Apparaître sans laisser de traces

Je ne serai peut-être pas capable d'écrire ce que j'aimerais mieux vous dire en personne. Ce serait beaucoup plus facile. Je pourrais vous demander de fermer les yeux quelques instants.

Impossible quand on lit. 

Je pourrais vous demander d'imaginer que nous sommes tous réunis dans un boisé oublié quelque part loin de la ville. Que c'est la nuit. Qu'il fait froid. 

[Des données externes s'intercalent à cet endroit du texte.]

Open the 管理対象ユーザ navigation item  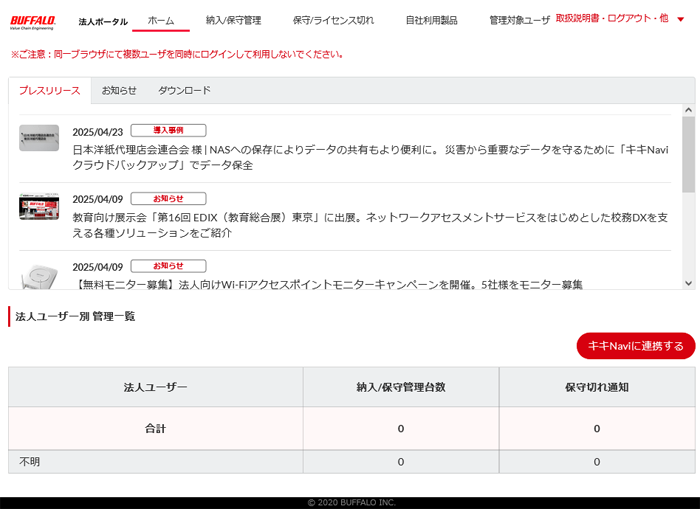(x=519, y=20)
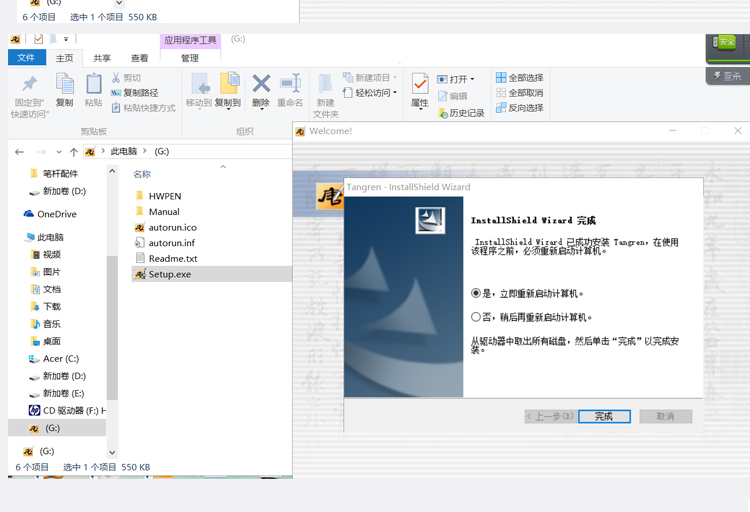Click the New Folder (新建文件夹) icon
Image resolution: width=750 pixels, height=512 pixels.
pos(325,92)

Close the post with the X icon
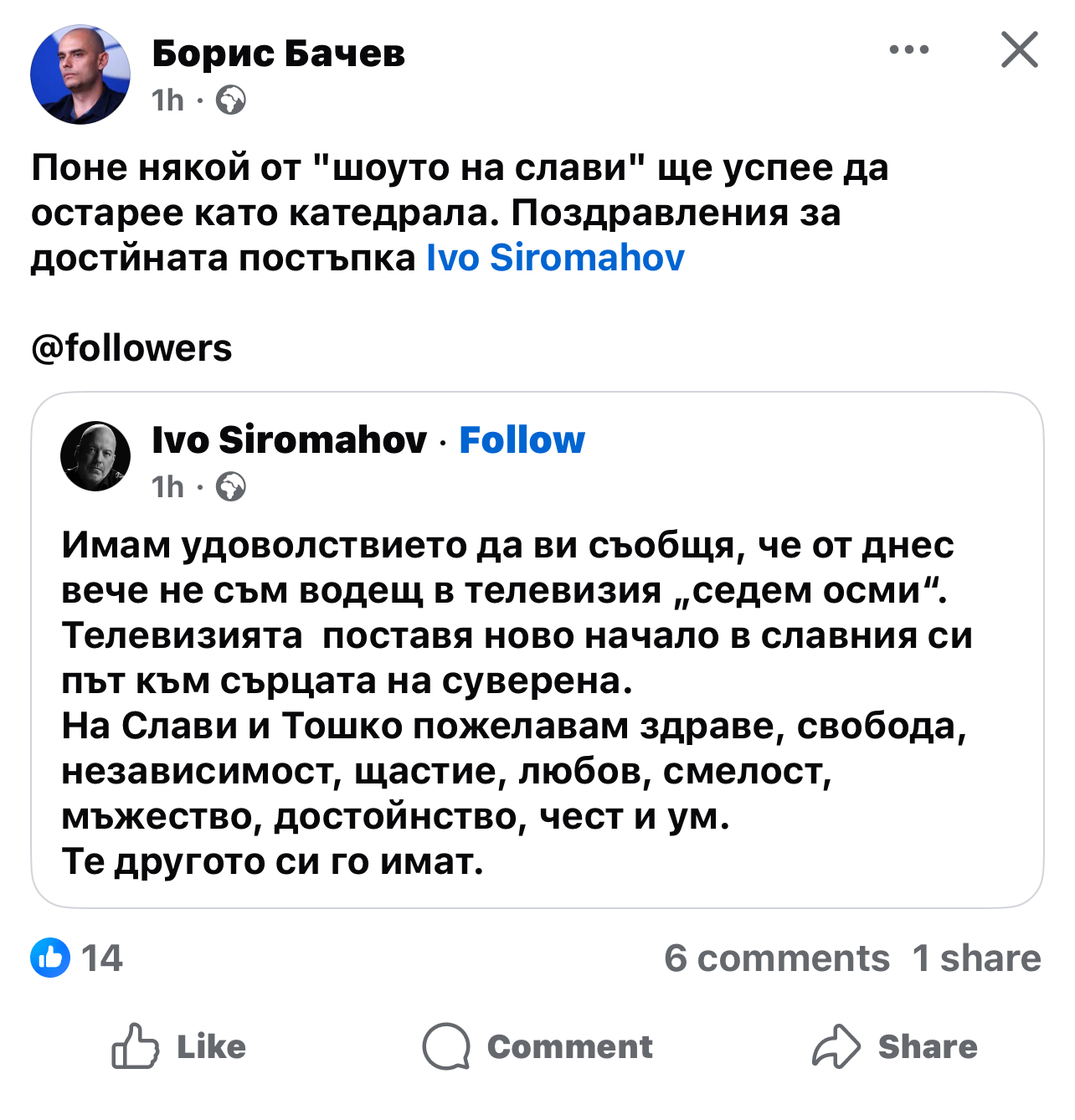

Les épinettes d'avril sont noircies par un ciel ancestral. Nous sommes lovés autour d'un feu de camp précaire, éternisé dans sa précarité, comme à jamais sur le point de prendre enfin ou de s'éteindre pour de bon. Je vous vois veiller sur le feu avec vos regards impuissants d'espoir et d'anxiété et il me semble que les mots vont venir facilement. 

Vous avez donné ce qu'il faut d'atmosphère et de chaleur à ce lieu qui pourrait être triste. L'un de nos amis a apporté de l'eau-de-vie, la sienne. – Elle est bonne, non?Pour l'instant, oui, mais on verra demain. Cela fait une heure qu'on s'échange ce genre de blagues à moitié drôles. Les rires fusent sans réserve. Un autre ami vient de prendre une guitare et nous joue un peu mal Wish you were here. Je te parle à l'oreille : « c'est le seul morceau qu'il connaît…» Tu sais que je ne suis pas méchant. Une amie commence alors à chanter timidement les paroles de la chanson, avec une voix douce et rauque, plus ancienne que la beauté. Qui saura jamais ce qu'ont vécu les témoins préhistoriques de la toute première chanson? Nous nous taisons tous, bouleversés. Nous n'oublierons plus cette voix de notre vie. Je vous regarde écouter, je vous vois veiller sur le feu, et il ne fait alors aucun doute que vous comprenez déjà ce que je veux vous dire.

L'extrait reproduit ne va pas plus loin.